(Stored data entries)
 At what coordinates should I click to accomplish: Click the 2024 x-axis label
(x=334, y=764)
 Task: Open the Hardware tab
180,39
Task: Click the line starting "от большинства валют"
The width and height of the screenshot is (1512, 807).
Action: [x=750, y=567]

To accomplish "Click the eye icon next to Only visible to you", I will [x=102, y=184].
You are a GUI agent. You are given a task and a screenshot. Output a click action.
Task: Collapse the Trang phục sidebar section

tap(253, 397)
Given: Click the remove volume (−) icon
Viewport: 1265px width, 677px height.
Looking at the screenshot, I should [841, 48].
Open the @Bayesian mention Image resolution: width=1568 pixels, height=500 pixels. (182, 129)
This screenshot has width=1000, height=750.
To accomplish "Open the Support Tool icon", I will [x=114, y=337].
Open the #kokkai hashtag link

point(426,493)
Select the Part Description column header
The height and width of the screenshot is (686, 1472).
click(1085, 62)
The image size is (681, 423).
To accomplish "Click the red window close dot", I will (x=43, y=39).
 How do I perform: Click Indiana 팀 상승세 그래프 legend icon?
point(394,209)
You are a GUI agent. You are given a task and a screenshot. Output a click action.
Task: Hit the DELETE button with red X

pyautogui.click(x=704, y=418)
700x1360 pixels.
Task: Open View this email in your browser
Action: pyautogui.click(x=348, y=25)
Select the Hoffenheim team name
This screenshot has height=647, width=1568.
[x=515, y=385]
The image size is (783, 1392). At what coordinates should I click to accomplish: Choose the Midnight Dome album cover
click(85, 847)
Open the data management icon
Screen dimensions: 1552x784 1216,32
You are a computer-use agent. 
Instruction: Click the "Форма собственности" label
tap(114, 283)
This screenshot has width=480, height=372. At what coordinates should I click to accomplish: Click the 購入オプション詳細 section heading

- EXERCISE BRIEF: Give every entry again, character for character.

- RESULT FOR THIS TASK:
 At what coordinates should I click to accomplish: Click the 2024 x-axis label
(x=334, y=764)
 Task: Open the Hardware tab
180,39
Task: Click the line starting "от большинства валют"
The width and height of the screenshot is (1512, 807).
Action: [x=750, y=567]

To accomplish "Click the eye icon next to Only visible to you", I will [x=102, y=184].
You are a GUI agent. You are given a task and a screenshot. Output a click action.
Task: Collapse the Trang phục sidebar section

tap(253, 397)
Given: Click the remove volume (−) icon
Viewport: 1265px width, 677px height.
Looking at the screenshot, I should [841, 48].
Open the @Bayesian mention Image resolution: width=1568 pixels, height=500 pixels. (182, 129)
This screenshot has width=1000, height=750.
To accomplish "Open the Support Tool icon", I will [x=114, y=337].
Open the #kokkai hashtag link

point(426,493)
Select the Part Description column header
The height and width of the screenshot is (686, 1472).
click(1085, 62)
The image size is (681, 423).
To accomplish "Click the red window close dot", I will (x=43, y=39).
 How do I perform: Click Indiana 팀 상승세 그래프 legend icon?
point(394,209)
You are a GUI agent. You are given a task and a screenshot. Output a click action.
Task: Hit the DELETE button with red X

pyautogui.click(x=704, y=418)
700x1360 pixels.
Task: Open View this email in your browser
Action: pyautogui.click(x=348, y=25)
Select the Hoffenheim team name
This screenshot has height=647, width=1568.
[x=515, y=385]
The image size is (783, 1392). At what coordinates should I click to accomplish: Choose the Midnight Dome album cover
click(85, 847)
Open the data management icon
Screen dimensions: 1552x784 1216,32
You are a computer-use agent. 
Instruction: Click the "Форма собственности" label
tap(114, 283)
This screenshot has width=480, height=372. At what coordinates should I click to accomplish: Click the 購入オプション詳細 section heading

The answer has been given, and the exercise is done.